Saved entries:
>> start

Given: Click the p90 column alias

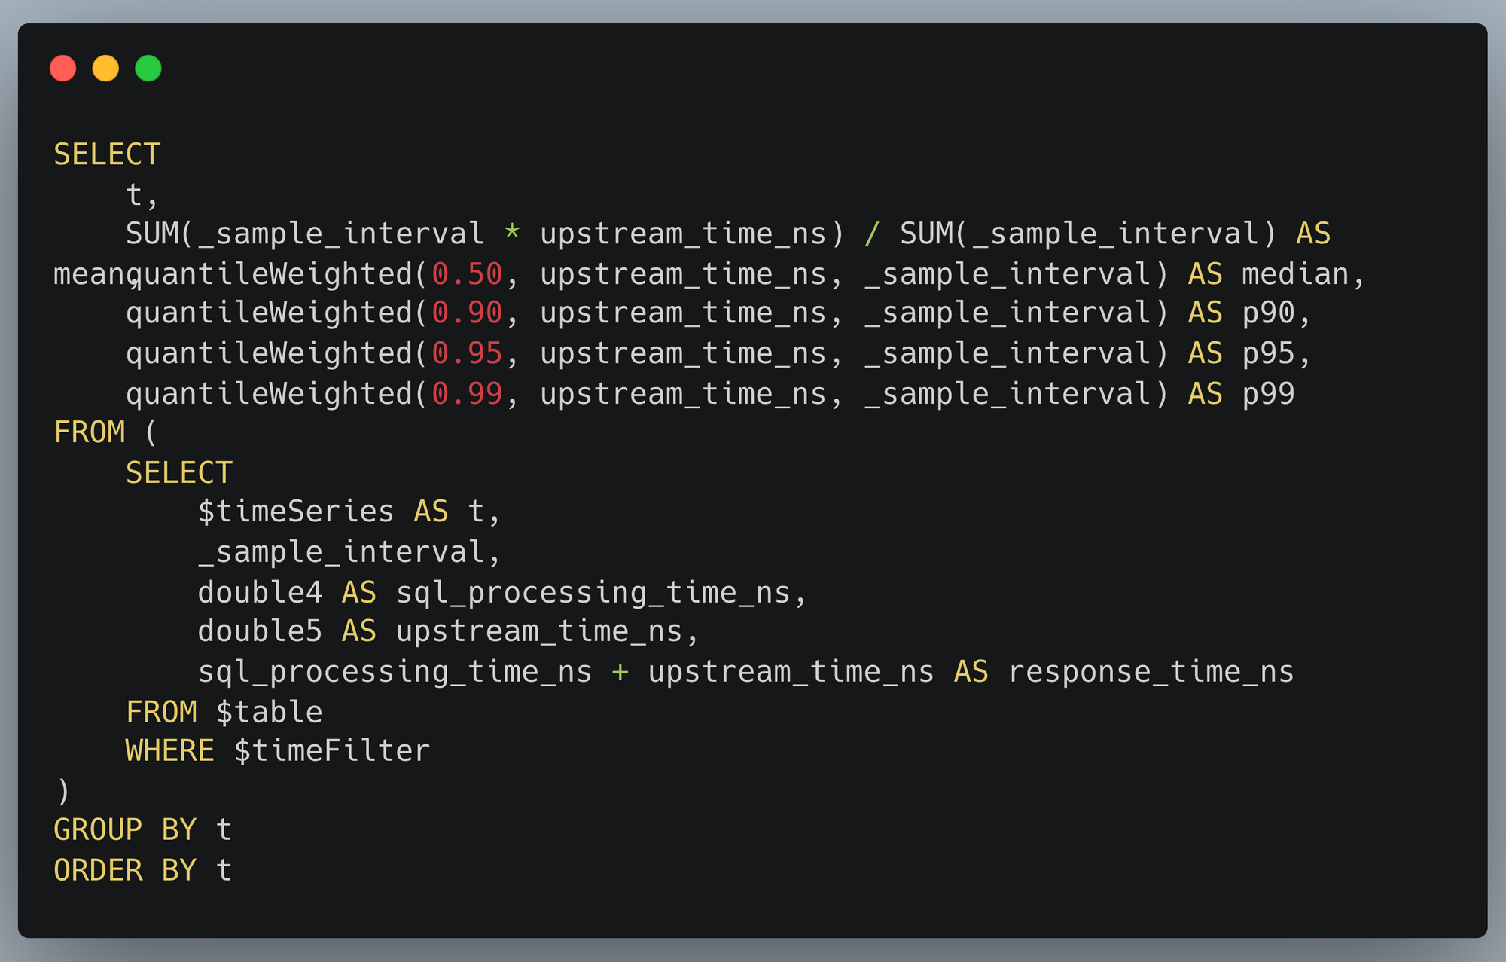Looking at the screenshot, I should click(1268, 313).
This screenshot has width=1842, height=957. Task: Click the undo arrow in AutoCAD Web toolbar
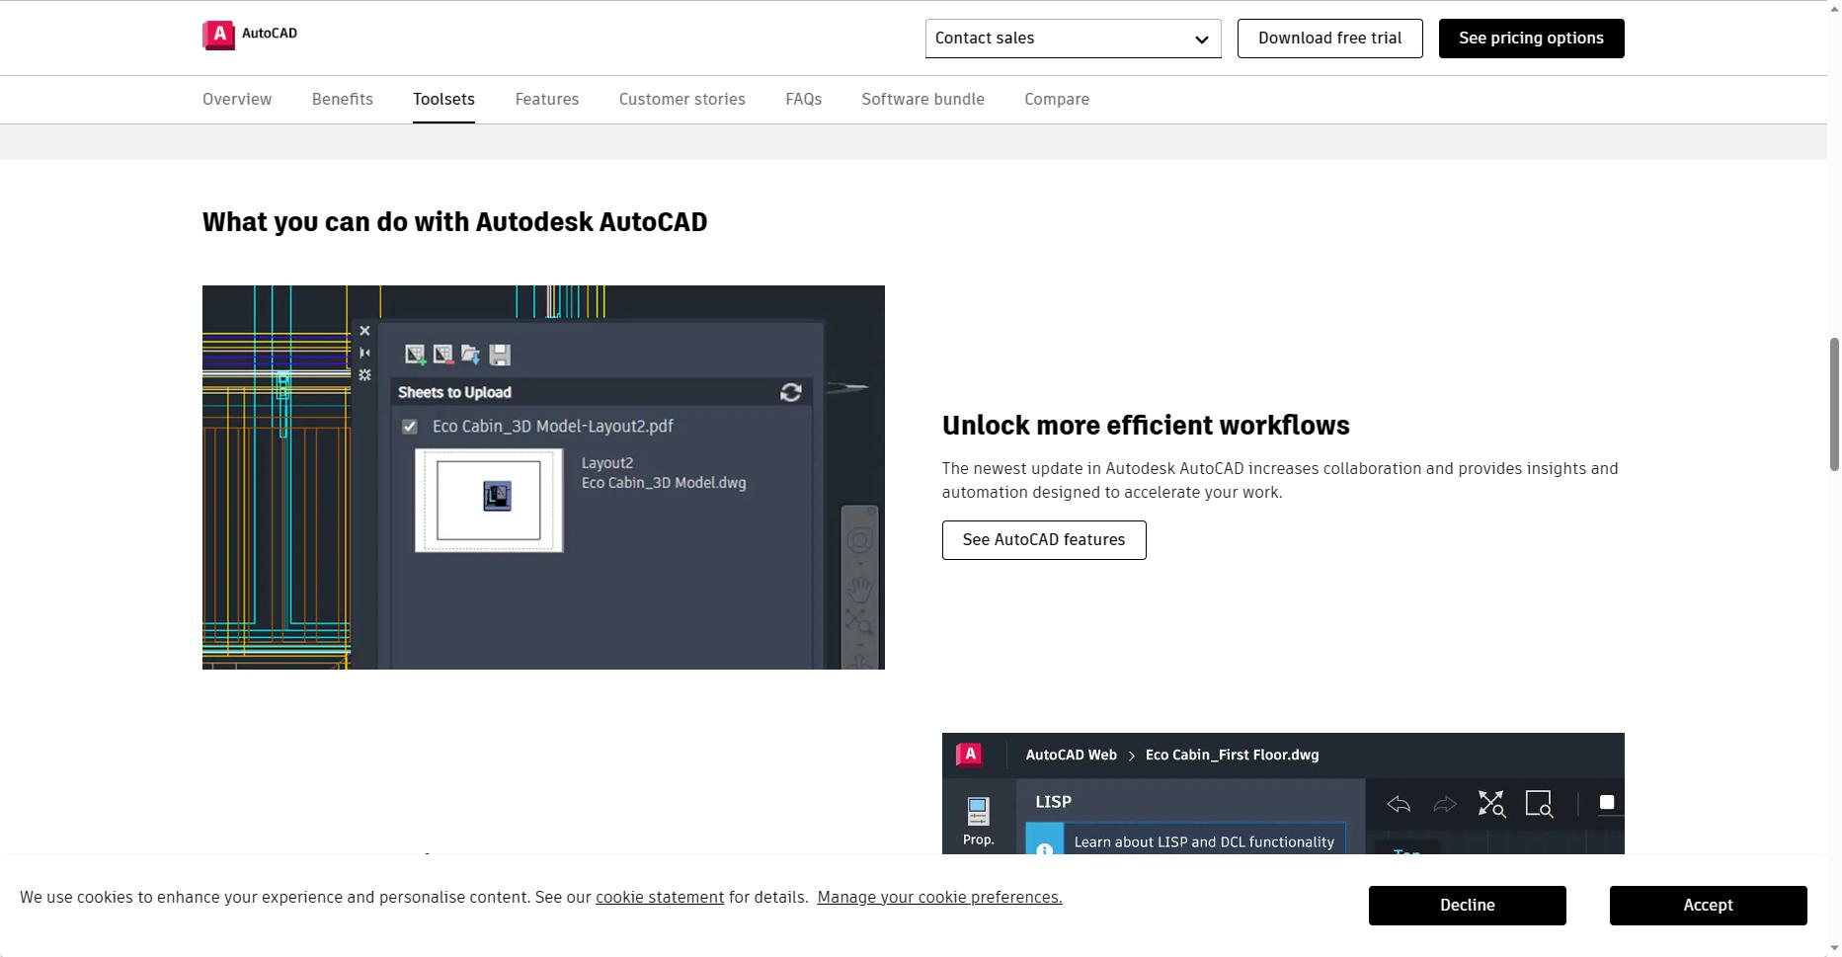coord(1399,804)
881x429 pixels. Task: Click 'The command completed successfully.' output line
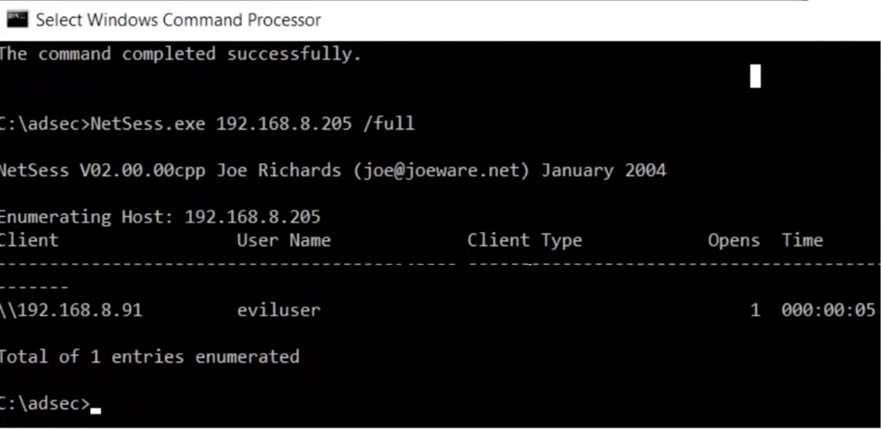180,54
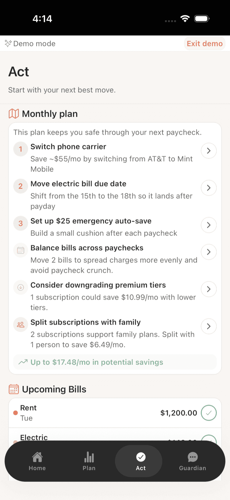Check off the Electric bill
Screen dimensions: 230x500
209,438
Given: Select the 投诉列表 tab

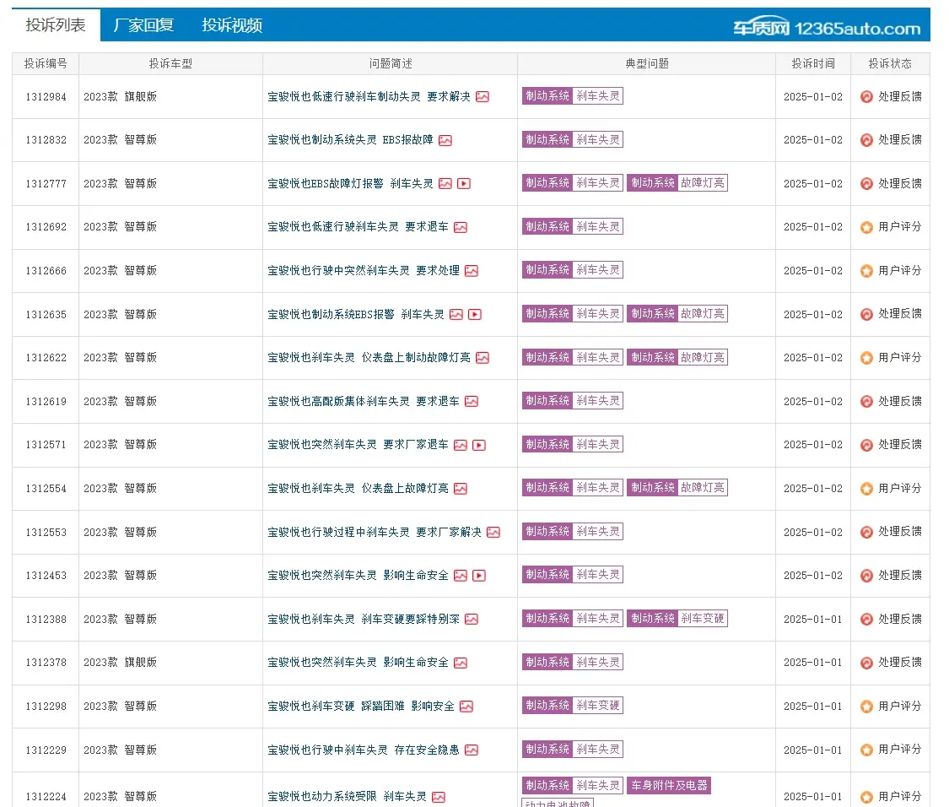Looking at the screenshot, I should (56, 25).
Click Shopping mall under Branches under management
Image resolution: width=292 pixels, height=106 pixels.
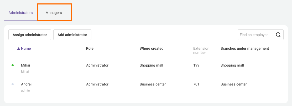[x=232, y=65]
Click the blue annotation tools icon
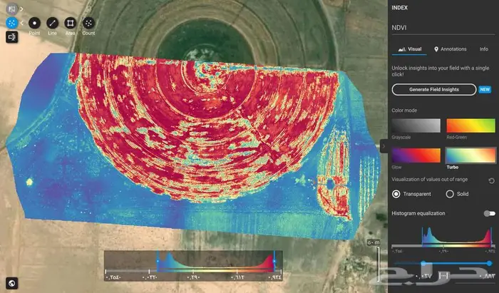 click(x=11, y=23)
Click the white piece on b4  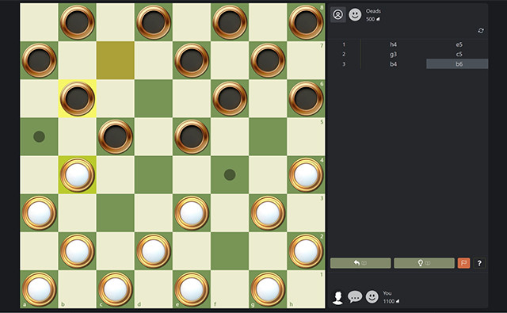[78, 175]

>> end

Return every line from the records above that contains the string "Task". Case counts.

● **Worked solution**
This screenshot has width=1842, height=957. Task: Click the undo arrow in AutoCAD Web toolbar
881x429 pixels. Task: Click 'The command completed successfully.' output line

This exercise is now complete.